Preserving the “Wild" for the future

The mission statement of the Department of Wildlife Conservation (DWC) is, "To conserve wildlife and nature by the sustainable utilization of men, material and land through participatory management, research, education and law enforcement and ensure the maintenance of biodiversity and forest cover as exist today".

What it takes for us to give you Yala

It’s a job that puts us against unimaginable odds. Resources are scarce and challenges are vast but safeguarding the inhabitants of the wild and the visitors to the park are is primary concern and it’s a battle extraordinaire from one day to another. We do have exciting plans that should see better facilities and better experience for the visitors.


1 Wilpattu National Park

Wilpattu National park is among the oldest and most important of protected areas in Sri Lanka. It also contains a number of important cultural sites. The sanctuary stretches from the North-western coast to the North-central province where the ancient city of Anuradhapura is located. Wilpattu National Park is laced with a complex of lakes called ‘Villus’, surrounded by grassy plains, set within scrub jungle. Many of the `big game’ found in Sri Lanka including elephant, sloth bear, water buffalo, and spotted dear can be seen here. Wilpattu is also known for leopards.

2 Yala East (Kumana) National Park

Formerly known as Yala East National Park, Kumana lies on the south-east coast in the Eastern Province, 12km south of Arugam Bay, and is easily accessible from the Wellawaya-Pottuvil Road. The Park is physically separated from the more famous Yala National Park and Strict Reserve by the Kumbukkan Oya (River) and is better known for its migratory birds. A natural highlight of the park is a 200 hectare swamp lake sustained by the river through a half a mile long narrow channel. These mangrove swamps are a destination of choice for migratory birds. Among regular visitors who nest and breed are pelicans, painted storks, spoonbills, herons, egrets and little cormorants. Land animals found in the adjacent Yala are also found here.
◇ ◇ ◇ ◇ ◇
Aim of the exercise
From the national parks text, return the passage that starts with the words containing "Formerly known as" and ends with "also found here.", copied word for word. The items that come after the national parks text are separate material.

Entries shown
◇ ◇ ◇ ◇ ◇
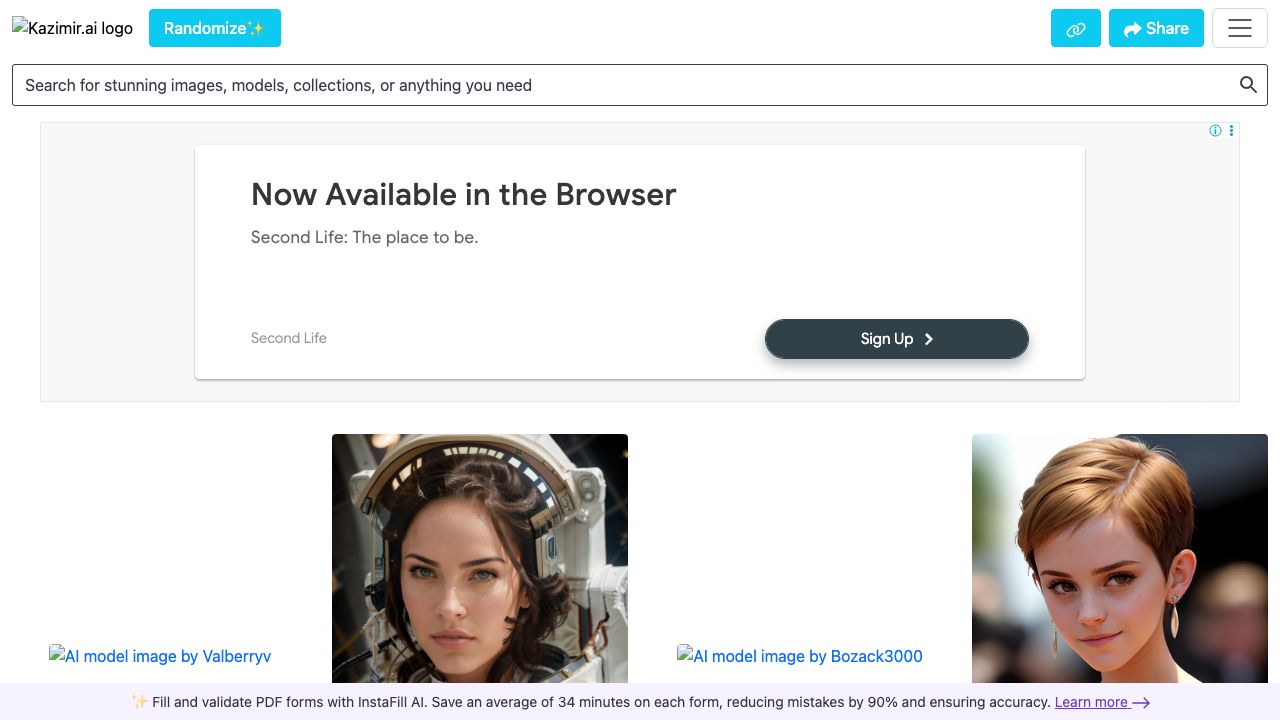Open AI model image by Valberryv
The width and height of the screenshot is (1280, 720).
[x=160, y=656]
◇ ◇ ◇ ◇ ◇
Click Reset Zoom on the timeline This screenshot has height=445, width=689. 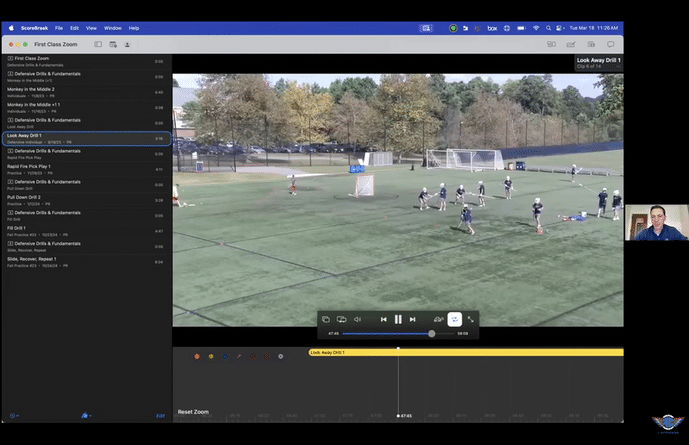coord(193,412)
◇ ◇ ◇ ◇ ◇
Complete output
Formerly known as Yala East National Park, Kumana lies on the south-east coast in the Eastern Province, 12km south of Arugam Bay, and is easily accessible from the Wellawaya-Pottuvil Road. The Park is physically separated from the more famous Yala National Park and Strict Reserve by the Kumbukkan Oya (River) and is better known for its migratory birds. A natural highlight of the park is a 200 hectare swamp lake sustained by the river through a half a mile long narrow channel. These mangrove swamps are a destination of choice for migratory birds. Among regular visitors who nest and breed are pelicans, painted storks, spoonbills, herons, egrets and little cormorants. Land animals found in the adjacent Yala are also found here.